> **QUOTED PASSAGE**:
<<<<
EXHIBIT 4.3
[FORM OF 7 7/8% GLOBAL NOTE DUE 2043]
UNLESS THIS SECURITY IS PRESENTED BY AN AUTHORIZED REPRESENTATIVE OF THE
DEPOSITORY TRUST COMPANY TO THE COMPANY OR ITS AGENT FOR REGISTRATION OF
TRANSFER, EXCHANGE OR PAYMENT, AND ANY SECURITY ISSUED IS REGISTERED IN THE NAME
OF CEDE & CO. OR IN SUCH OTHER NAME AS IS REQUESTED BY AN AUTHORIZED
REPRESENTATIVE OF THE DEPOSITORY TRUST COMPANY (AND ANY PAYMENT HEREON IS MADE
TO CEDE & CO. OR TO SUCH OTHER ENTITY AS IS REQUESTED BY AN AUTHORIZED
REPRESENTATIVE OF THE DEPOSITORY TRUST COMPANY), ANY TRANSFER, PLEDGE OR OTHER
USE HEREOF FOR VALUE OR OTHERWISE BY OR TO ANY PERSON IS WRONGFUL SINCE THE
REGISTERED OWNER HEREOF, CEDE & CO., HAS AN INTEREST HEREIN.
TRANSFERS OF THIS SECURITY SHALL BE LIMITED TO TRANSFERS IN WHOLE, BUT NOT
IN PART, TO NOMINEES OF CEDE & CO. OR TO A SUCCESSOR THEREOF OR SUCH SUCCESSOR'S
NOMINEE.
NYC NEWCO, INC.
[$105,000,000]
7 7/8% NOTES DUE 2043
NO. ** CUSIP NO. **
This security (the "Security") is one of a duly authorized issue of
securities (herein called the "Securities") of NYC Newco, Inc., a corporation
duly organized and existing under the laws of the Commonwealth of Virginia
(hereinafter called the "Company," which term includes any successor Person
under the Indenture hereinafter referred to), issued and to be issued in one or
more series under an indenture (the indenture, as supplemented from time to time
being herein called the "Indenture"), unlimited as to aggregate principal
amount, dated as of [ ], 2004 among the Company, CSX Transportation,
Inc., as Guarantor (herein called "Guarantor"), and The Bank of New York, as
Trustee (herein called the "Trustee," which term includes any successor trustee
under the Indenture), to which Indenture and all indentures supplemental thereto
reference is hereby made for a statement of the respective rights thereunder of
the Company, Guarantor, the Trustee and the Holders of the Securities and of the
terms upon which the Securities are, and are to be, authenticated and delivered.
This Security is one of the series designated on the face hereof, which series
has been issued in an initial aggregate principal amount of [$105,000,000 (ONE
HUNDRED FIVE MILLION DOLLARS)]. All Securities of this series need not be issued
at the same time and such series may be reopened at any time, without the
consent of any Holder, for issuances of additional Securities of this series.
>>>>
> **TO BE DONE**:
1: Retype everything in the global note form from "EXHIBIT 4.3" down to "AN INTEREST HEREIN.".
2: According to the global note form, under the laws of which jurisdiction is NYC Newco, Inc. organized?
3: Carry on the global note form from the point where it stops.
The listing that comes after the global note form has no connection to it.

> **DATA**:
<<<<
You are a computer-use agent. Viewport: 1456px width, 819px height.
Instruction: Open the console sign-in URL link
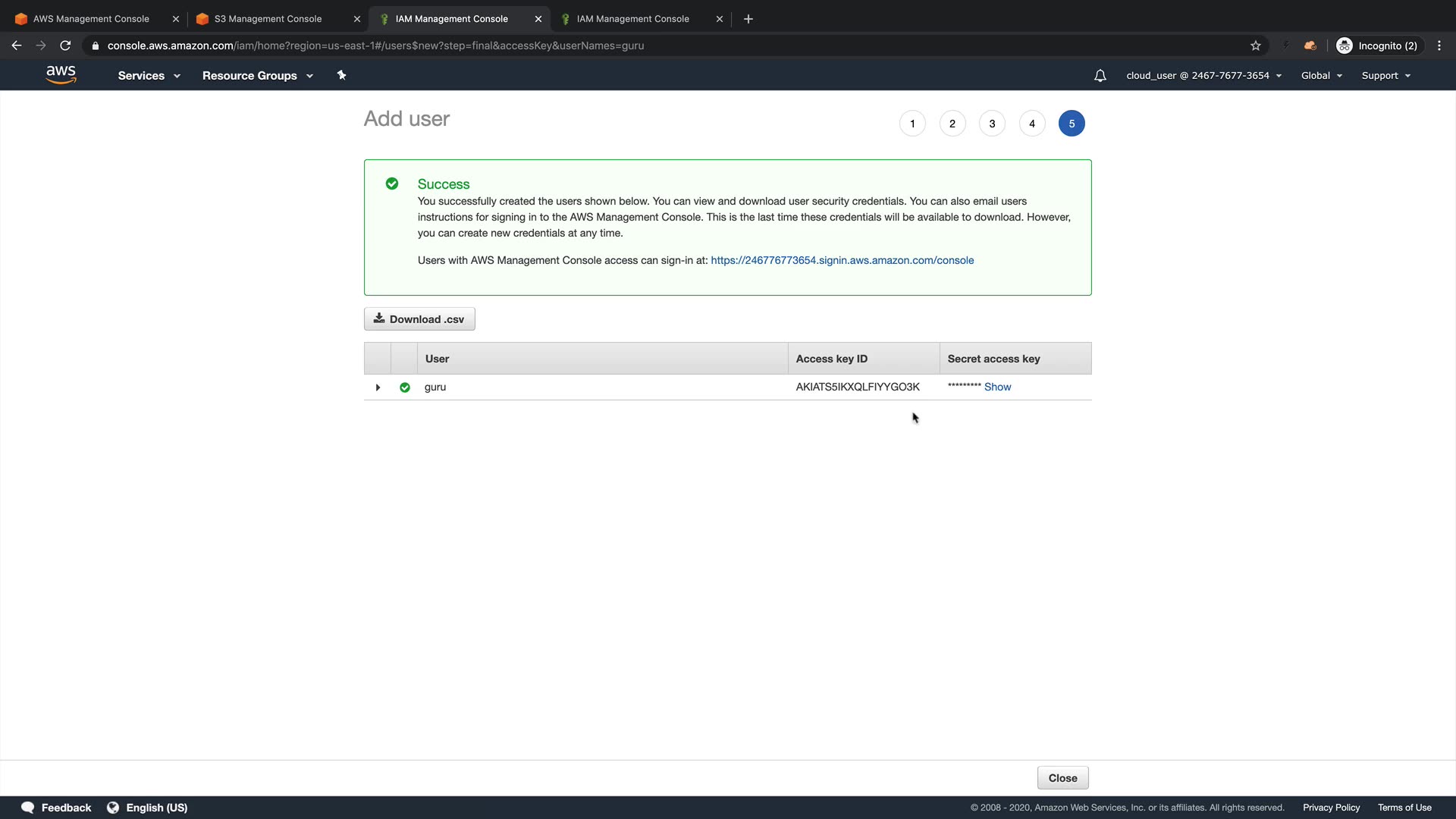(x=842, y=260)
>>>>
> **ANSWERS**:
1:
EXHIBIT 4.3
[FORM OF 7 7/8% GLOBAL NOTE DUE 2043]
UNLESS THIS SECURITY IS PRESENTED BY AN AUTHORIZED REPRESENTATIVE OF THE
DEPOSITORY TRUST COMPANY TO THE COMPANY OR ITS AGENT FOR REGISTRATION OF
TRANSFER, EXCHANGE OR PAYMENT, AND ANY SECURITY ISSUED IS REGISTERED IN THE NAME
OF CEDE & CO. OR IN SUCH OTHER NAME AS IS REQUESTED BY AN AUTHORIZED
REPRESENTATIVE OF THE DEPOSITORY TRUST COMPANY (AND ANY PAYMENT HEREON IS MADE
TO CEDE & CO. OR TO SUCH OTHER ENTITY AS IS REQUESTED BY AN AUTHORIZED
REPRESENTATIVE OF THE DEPOSITORY TRUST COMPANY), ANY TRANSFER, PLEDGE OR OTHER
USE HEREOF FOR VALUE OR OTHERWISE BY OR TO ANY PERSON IS WRONGFUL SINCE THE
REGISTERED OWNER HEREOF, CEDE & CO., HAS AN INTEREST HEREIN.

2: The Commonwealth of Virginia.

3:
Any such additional Securities of this series will have the same interest rate,
maturity and other terms as those initially issued. Further Securities of this
series may also be authenticated and delivered as provided by Sections 304, 305,
306 or 905 of the Indenture. This Security represents an aggregate initial
principal amount of [$105,000,000 (ONE HUNDRED FIVE MILLION
DOLLARS)] (as adjusted from time to time in accordance with the terms and
provisions hereof and as set forth on Exhibit A hereto, the "Principal Amount")
of the Securities of such series, with the Interest Payment Dates, date of
original issuance, and date of Maturity specified herein and bearing interest on
said Principal Amount at the interest rate specified herein.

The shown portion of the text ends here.